:: ASSIGNMENT ::
Pick out each line below containing "highlighted".

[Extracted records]
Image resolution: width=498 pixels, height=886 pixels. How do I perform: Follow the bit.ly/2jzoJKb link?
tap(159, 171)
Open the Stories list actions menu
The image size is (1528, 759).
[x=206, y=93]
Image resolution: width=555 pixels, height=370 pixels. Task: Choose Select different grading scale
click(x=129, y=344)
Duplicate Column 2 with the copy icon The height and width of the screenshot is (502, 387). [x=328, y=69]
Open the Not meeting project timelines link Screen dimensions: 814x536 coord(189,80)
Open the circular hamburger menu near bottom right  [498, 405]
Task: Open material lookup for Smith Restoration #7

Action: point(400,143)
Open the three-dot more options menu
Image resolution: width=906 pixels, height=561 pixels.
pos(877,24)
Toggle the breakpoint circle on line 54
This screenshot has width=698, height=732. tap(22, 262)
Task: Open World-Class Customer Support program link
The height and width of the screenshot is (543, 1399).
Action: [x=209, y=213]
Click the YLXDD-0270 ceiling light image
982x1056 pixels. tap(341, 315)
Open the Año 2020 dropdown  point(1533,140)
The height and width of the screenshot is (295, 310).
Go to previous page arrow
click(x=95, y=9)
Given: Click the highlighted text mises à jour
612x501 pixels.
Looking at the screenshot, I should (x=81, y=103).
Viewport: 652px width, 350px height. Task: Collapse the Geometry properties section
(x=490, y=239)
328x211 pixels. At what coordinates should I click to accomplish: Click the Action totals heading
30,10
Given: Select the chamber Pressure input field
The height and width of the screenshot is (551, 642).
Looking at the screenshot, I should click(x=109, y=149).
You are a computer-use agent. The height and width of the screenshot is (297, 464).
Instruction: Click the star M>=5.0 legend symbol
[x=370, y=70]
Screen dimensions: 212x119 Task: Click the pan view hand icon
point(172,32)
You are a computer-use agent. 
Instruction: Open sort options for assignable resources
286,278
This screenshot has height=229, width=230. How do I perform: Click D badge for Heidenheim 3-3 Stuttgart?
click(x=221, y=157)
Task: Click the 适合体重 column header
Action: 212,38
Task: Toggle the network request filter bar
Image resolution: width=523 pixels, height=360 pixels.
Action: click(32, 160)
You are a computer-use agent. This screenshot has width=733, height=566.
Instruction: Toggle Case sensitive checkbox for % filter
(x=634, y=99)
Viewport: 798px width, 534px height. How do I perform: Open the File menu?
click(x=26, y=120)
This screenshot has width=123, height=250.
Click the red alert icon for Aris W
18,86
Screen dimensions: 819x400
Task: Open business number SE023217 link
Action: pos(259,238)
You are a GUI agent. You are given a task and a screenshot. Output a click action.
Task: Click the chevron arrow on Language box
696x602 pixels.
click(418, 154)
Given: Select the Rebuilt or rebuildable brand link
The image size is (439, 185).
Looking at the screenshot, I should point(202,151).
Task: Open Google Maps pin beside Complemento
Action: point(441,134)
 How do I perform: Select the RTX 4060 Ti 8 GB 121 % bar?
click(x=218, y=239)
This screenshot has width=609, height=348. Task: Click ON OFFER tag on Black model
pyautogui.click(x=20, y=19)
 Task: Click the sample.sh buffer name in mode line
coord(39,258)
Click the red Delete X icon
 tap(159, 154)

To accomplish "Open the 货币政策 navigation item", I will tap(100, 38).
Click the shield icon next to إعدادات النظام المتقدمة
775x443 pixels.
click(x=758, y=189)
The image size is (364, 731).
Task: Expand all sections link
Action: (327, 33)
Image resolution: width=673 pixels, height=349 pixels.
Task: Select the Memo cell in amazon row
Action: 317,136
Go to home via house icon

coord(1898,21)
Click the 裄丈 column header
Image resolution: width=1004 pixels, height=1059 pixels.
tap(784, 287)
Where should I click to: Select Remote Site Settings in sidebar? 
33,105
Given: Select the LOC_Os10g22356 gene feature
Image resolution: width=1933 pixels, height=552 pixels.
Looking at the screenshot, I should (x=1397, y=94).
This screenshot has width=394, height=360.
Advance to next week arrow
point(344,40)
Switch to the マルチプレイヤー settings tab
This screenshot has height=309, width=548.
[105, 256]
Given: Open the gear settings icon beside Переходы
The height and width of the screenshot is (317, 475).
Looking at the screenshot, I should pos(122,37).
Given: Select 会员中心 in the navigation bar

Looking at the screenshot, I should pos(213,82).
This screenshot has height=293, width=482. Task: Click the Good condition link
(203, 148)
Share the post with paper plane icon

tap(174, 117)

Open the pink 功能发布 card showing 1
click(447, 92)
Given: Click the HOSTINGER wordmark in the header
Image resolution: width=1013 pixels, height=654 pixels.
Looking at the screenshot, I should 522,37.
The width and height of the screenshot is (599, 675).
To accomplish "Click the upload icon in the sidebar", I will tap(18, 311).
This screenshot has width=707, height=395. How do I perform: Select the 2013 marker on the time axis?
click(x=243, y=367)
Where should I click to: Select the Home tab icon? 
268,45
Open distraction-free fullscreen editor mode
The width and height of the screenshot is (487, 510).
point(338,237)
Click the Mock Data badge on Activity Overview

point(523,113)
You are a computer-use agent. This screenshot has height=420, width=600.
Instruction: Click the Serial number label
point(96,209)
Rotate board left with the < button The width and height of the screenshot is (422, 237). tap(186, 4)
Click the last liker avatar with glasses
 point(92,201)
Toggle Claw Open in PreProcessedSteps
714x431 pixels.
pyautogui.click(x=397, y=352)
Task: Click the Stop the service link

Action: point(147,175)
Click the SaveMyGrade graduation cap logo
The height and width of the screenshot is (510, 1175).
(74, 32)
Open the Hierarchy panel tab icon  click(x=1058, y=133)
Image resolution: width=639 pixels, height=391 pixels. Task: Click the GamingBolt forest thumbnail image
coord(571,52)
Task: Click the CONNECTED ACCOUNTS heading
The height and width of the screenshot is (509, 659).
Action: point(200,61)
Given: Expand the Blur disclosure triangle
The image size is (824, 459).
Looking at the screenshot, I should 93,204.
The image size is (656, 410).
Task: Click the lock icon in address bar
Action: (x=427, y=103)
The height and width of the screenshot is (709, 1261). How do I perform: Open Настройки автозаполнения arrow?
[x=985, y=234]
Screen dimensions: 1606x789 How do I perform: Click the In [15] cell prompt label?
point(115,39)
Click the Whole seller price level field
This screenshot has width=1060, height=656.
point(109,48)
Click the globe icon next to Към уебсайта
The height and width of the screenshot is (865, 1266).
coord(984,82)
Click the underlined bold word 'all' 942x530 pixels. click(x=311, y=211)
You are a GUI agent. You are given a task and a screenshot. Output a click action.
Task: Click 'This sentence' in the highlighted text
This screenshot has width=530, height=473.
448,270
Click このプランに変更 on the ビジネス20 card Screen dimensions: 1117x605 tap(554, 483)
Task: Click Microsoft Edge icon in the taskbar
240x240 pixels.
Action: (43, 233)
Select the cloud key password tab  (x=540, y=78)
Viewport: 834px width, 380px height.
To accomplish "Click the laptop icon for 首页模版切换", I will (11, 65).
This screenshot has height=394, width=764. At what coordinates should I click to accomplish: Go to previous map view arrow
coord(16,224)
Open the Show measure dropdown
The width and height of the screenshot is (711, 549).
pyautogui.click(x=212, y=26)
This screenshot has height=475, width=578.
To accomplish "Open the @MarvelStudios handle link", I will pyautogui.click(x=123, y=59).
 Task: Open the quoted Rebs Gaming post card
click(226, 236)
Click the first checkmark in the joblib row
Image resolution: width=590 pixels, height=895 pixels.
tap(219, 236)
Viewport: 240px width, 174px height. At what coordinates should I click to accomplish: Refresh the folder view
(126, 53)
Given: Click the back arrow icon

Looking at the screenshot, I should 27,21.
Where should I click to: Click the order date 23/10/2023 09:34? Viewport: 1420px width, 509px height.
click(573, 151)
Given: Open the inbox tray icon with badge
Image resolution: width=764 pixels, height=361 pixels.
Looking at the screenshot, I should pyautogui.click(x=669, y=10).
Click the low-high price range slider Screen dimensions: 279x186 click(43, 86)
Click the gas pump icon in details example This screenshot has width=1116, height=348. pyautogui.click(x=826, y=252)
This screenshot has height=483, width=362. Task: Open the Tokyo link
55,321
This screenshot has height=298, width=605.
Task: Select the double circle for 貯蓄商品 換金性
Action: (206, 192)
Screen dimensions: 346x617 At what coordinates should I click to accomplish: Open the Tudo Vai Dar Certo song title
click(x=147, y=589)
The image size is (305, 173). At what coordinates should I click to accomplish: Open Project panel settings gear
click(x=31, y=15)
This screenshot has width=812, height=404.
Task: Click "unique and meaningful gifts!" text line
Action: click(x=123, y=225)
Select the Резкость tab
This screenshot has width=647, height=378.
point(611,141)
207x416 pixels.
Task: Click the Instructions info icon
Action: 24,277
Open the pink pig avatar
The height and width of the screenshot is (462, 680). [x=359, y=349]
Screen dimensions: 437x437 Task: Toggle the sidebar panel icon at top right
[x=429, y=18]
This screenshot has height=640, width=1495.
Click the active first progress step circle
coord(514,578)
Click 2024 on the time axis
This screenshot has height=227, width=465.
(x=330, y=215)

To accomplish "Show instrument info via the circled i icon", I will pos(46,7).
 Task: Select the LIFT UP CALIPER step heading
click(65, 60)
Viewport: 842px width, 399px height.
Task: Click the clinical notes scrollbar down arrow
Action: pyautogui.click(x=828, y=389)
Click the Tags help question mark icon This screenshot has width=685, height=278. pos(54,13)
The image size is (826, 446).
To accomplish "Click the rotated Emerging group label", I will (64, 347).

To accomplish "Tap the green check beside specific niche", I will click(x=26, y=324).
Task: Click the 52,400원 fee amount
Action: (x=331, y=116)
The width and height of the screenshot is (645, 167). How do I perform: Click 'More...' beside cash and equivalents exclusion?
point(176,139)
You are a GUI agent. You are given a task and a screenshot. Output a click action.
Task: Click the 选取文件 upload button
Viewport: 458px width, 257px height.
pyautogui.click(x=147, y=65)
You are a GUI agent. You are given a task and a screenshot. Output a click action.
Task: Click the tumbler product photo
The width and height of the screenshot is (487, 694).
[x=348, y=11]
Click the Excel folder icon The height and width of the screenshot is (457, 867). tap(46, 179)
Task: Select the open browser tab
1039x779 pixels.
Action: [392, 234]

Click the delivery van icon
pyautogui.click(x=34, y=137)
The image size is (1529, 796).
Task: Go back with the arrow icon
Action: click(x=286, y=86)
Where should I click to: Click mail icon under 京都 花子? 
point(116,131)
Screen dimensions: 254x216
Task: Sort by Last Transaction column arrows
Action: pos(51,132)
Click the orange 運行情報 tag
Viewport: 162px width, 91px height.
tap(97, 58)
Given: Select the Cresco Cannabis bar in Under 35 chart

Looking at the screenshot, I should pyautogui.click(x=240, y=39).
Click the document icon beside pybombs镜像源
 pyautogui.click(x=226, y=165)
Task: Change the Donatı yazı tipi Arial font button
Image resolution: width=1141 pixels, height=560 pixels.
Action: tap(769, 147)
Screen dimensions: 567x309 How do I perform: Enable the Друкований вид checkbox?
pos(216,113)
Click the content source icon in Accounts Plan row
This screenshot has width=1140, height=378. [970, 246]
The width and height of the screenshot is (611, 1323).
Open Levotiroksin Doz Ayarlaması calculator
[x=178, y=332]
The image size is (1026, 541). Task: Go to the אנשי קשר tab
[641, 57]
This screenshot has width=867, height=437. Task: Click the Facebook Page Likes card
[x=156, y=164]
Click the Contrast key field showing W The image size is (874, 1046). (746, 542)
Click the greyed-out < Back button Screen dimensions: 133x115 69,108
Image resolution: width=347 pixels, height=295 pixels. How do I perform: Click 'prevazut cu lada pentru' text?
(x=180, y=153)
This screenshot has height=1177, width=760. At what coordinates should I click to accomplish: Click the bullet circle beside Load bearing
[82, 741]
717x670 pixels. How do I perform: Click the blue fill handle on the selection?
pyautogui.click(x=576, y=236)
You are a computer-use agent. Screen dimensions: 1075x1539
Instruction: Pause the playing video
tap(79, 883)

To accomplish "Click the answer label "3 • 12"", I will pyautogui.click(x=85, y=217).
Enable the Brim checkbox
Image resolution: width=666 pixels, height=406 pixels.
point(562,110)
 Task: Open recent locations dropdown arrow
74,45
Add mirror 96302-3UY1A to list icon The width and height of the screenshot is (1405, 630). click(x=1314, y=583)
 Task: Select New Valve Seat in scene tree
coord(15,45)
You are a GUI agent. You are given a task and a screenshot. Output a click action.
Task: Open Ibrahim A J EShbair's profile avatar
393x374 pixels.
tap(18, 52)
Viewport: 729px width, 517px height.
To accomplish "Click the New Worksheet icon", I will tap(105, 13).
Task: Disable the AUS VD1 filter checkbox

:: ANSWER TO THIS TASK ::
Given: Click the highlighted text mises à jour
Task: Click 'This sentence' in the highlighted text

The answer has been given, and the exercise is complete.